С началом нового столетия, когда империю сотрясали социальные и межэтнические конфликты, подобные вмешательства с применением насилия приобретали все больший размах. С 1881 года было принято решение прибегать к введению чрезвычайной и усиленной охраны в тех случаях, когда неповиновение выходило из-под контроля. В этих условиях органам власти предоставлялись полномочия наказывать, регулировать и отдавать распоряжения в обход бюрократических практик.[52] С 1889 года в уездах появляются так называемые земские начальники, назначавшиеся Министерством внутренних дел из местных дворян, в задачи которых входили контроль за крестьянским самоуправлением, обеспечение непосредственной власти и объединение судебной и административной функций в своем лице.[53] Александр III и Николай II пытались продвигать на должности министров доверенных лиц, назначать в кризисных регионах генерал-губернаторов или, как на Кавказе, наместников, которых они наделяли чрезвычайными полномочиями, чтобы, как подчеркивал консервативный публицист князь Мещерский, они ликвидировали «либеральную и мертвую рутину бюрократизма» и восстановили связь между царем и народом.[54] Этой цели служили также поездки последнего российского императора в провинцию, во время которых он представлял себя справедливым властителем, заботящимся о благе всех подданных империи.[55]

Положение о чрезвычайной и усиленной охране 1881 года явилось реакцией на бюрократизацию, парализовывавшую управление империей. Можно также сказать, что правительство искало выход из сложившейся дилеммы. Не желая выпускать власть из своих рук, оно продолжало настаивать на дальнейшем осуществлении единой государственной монополии власти. Однако без преодоления накопившихся бюрократических проблем правительство не могло добиться желаемого результата. Другими словами, возможности реализации стратегий государственного порядка зависели от их небюрократического, непосредственного характера. Именно поэтому в начале XX века на сцене вновь появляются губернаторы, наделенные властными полномочиями и персонифицирующие государство. Положение о чрезвычайной и усиленной охране предоставило наместникам императора возможность приостанавливать текущее делопроизводство, отменять постановления местной администрации и отдавать распоряжения, приказы, а также выносить приговоры по собственному усмотрению. Все это позволяет говорить о том, что Положение восстановило авторитет губернаторов.[56]

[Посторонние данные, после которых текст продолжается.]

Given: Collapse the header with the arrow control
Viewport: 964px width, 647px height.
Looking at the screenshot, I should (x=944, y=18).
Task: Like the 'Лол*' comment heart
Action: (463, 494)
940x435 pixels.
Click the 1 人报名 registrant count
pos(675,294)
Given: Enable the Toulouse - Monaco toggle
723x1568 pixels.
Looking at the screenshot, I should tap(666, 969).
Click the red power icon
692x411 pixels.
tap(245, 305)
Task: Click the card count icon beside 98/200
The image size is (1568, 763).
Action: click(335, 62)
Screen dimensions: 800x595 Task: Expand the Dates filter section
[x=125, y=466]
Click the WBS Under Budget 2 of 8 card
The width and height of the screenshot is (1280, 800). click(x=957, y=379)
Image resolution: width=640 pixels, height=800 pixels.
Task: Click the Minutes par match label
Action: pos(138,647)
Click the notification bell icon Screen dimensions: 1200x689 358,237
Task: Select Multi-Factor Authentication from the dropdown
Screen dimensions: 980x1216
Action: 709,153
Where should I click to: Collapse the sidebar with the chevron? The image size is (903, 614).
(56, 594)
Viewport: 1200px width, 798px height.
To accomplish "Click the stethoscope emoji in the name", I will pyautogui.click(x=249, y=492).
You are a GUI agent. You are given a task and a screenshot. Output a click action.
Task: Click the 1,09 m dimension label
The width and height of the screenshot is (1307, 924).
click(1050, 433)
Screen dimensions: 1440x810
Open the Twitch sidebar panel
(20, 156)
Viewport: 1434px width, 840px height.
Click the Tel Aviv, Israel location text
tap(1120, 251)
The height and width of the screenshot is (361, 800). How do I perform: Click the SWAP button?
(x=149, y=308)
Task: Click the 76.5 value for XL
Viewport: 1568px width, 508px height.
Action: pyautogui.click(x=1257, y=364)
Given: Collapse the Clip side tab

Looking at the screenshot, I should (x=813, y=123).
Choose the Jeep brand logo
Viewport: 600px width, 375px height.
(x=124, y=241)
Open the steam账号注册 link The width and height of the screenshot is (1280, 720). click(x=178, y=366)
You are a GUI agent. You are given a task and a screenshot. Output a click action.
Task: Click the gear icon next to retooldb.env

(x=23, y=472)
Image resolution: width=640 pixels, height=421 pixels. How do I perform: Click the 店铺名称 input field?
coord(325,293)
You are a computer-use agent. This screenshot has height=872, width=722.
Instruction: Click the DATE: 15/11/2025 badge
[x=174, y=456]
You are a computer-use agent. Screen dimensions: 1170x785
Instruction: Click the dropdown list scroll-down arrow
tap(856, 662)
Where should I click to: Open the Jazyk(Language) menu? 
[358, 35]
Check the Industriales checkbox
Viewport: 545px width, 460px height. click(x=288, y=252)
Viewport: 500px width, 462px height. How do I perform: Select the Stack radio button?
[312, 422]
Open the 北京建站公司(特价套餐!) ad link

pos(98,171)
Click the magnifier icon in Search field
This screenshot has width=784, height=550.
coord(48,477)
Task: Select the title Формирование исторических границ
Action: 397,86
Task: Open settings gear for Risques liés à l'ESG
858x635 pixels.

Какой потенциал заключало в себе положение о чрезвычайной и усиленной охране, позволяют увидеть, прежде всего, революционные волнения и межэтнические конфликты начала XX века. Когда в 1903 году в белорусском городке Белосток прокатилась волна еврейских погромов, между административными учреждениями разыгрался конфликт вокруг вопроса, как следует поступить с зачинщиками насилия. Губернатор Ковно Петр Столыпин в докладе министру внутренних дел сообщал о том, что начальник местного жандармского управления выпустил на свободу большинство из арестованных участников погрома, а обвинитель, оправдывая свою пассивность, ссылался на предписания судебных уставов. Пользуясь полномочиями в рамках положения о чрезвычайной и усиленной охране, Столыпину удалось вновь арестовать всех погромщиков и подвергнуть их наказанию в административном порядке.[57] Аналогично действовал Столыпин и в 1905 году на посту саратовского губернатора, борясь с крестьянскими волнениями, еврейскими погромами и террористами при помощи того же Положения.[58]

Безусловно, губернаторы представляли не только карающую руку государства. Они выполняли роль посредников между присутственными обществами и столичной бюрократией, а также между конфликтующими группами в провинции. Резиденция губернатора превращалась в такие моменты в точку пересечения властных практик и жизненных укладов, в центр губернии. С введением Положения о чрезвычайной и усиленной охране успех репрезентации государства стал зависеть исключительно от личных качеств и способностей губернаторов. Их личные неудачи оборачивались неудачей государства в целом.[59]

Однако срок службы губернаторов был ограничен, лишь немногие наместники оставались на этой должности более трех-четырех годов. Они не успевали формировать вокруг себя свиту или интегрироваться в местную сеть патронажа. Даже в условиях Положения о чрезвычайной и усиленной охране они оставались чужаками, представлявшими центральную власть в губерниях, но не губернии – в центре.

Государственная власть воспринималась населением как персонифицированная, ее различные функции и институты репрезентировали отдельные личности. Толкование положения о чрезвычайной и усиленной охране губернаторами, применение законов полицейскими чинами – все это зависело от конкретных лиц, которым поручалось исполнение чрезвычайного положения. Право признавалось за теми, кто имел влиятельного патрона, а беззаконие в логике этого восприятия могло быть устранено только посредством смещения с должности допустивших его лиц. Только в исключительных случаях повседневный опыт крестьян и рабочих подтверждал реальность разделения должности и личности. Полицейские, деревенские старосты или земские начальники олицетворяли власть, репутация и авторитет которой зависели от их умения добиться уважения и влияния – осуществление власти отнюдь не ограничивалось репрессиями. Тот, кто обладал властью и влиянием, являлся одновременно патроном и защитником. Притязание бюрократии на разделение личности и должности противоречили опыту повседневности.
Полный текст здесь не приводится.